[Collected data]
<<<<

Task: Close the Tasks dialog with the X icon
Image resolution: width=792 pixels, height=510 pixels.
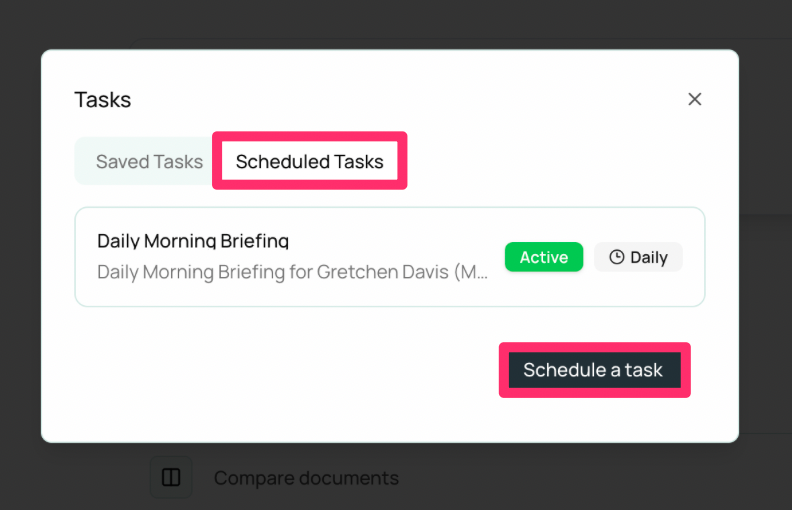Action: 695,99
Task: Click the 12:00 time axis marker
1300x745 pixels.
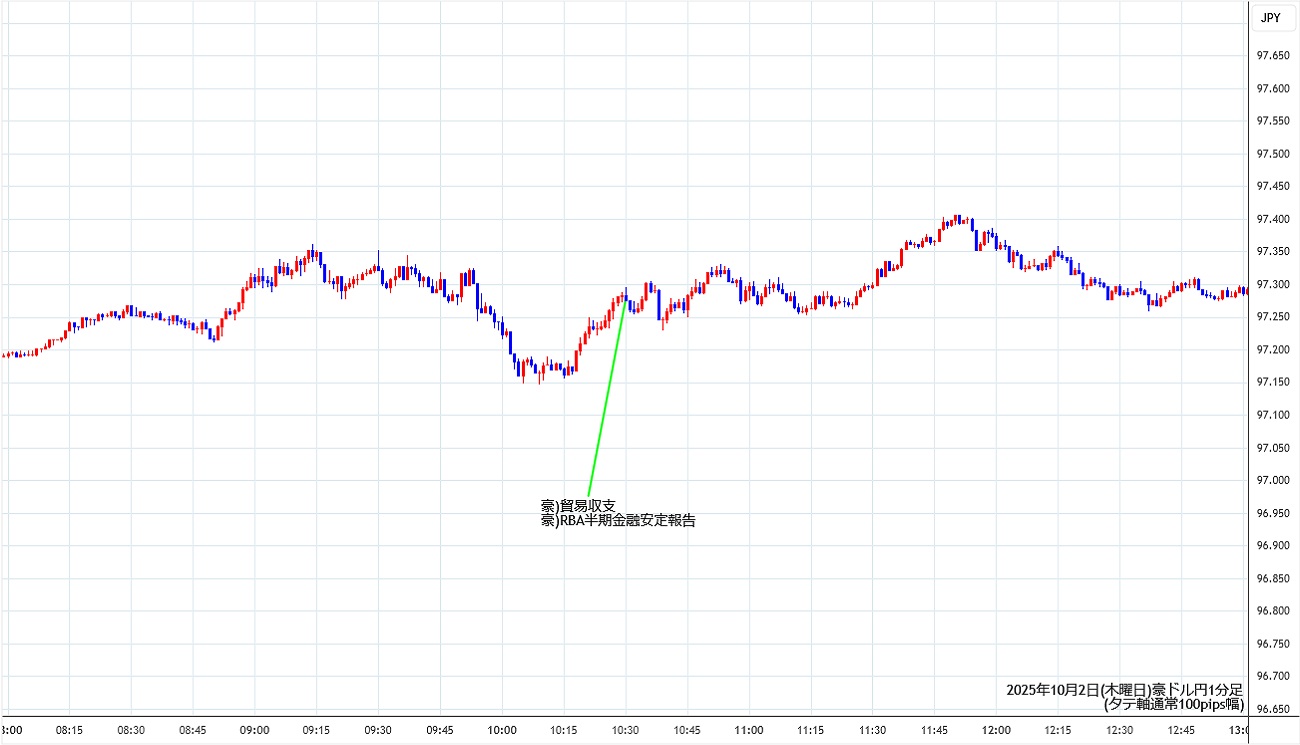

>>>>

• [GOAL OF THE EXERCISE]: Would you return all of the data above word for word, omitting every picture?

• [FINISHED TASK]:
Task: Close the Tasks dialog with the X icon
Image resolution: width=792 pixels, height=510 pixels.
Action: 695,99
Task: Click the 12:00 time axis marker
1300x745 pixels.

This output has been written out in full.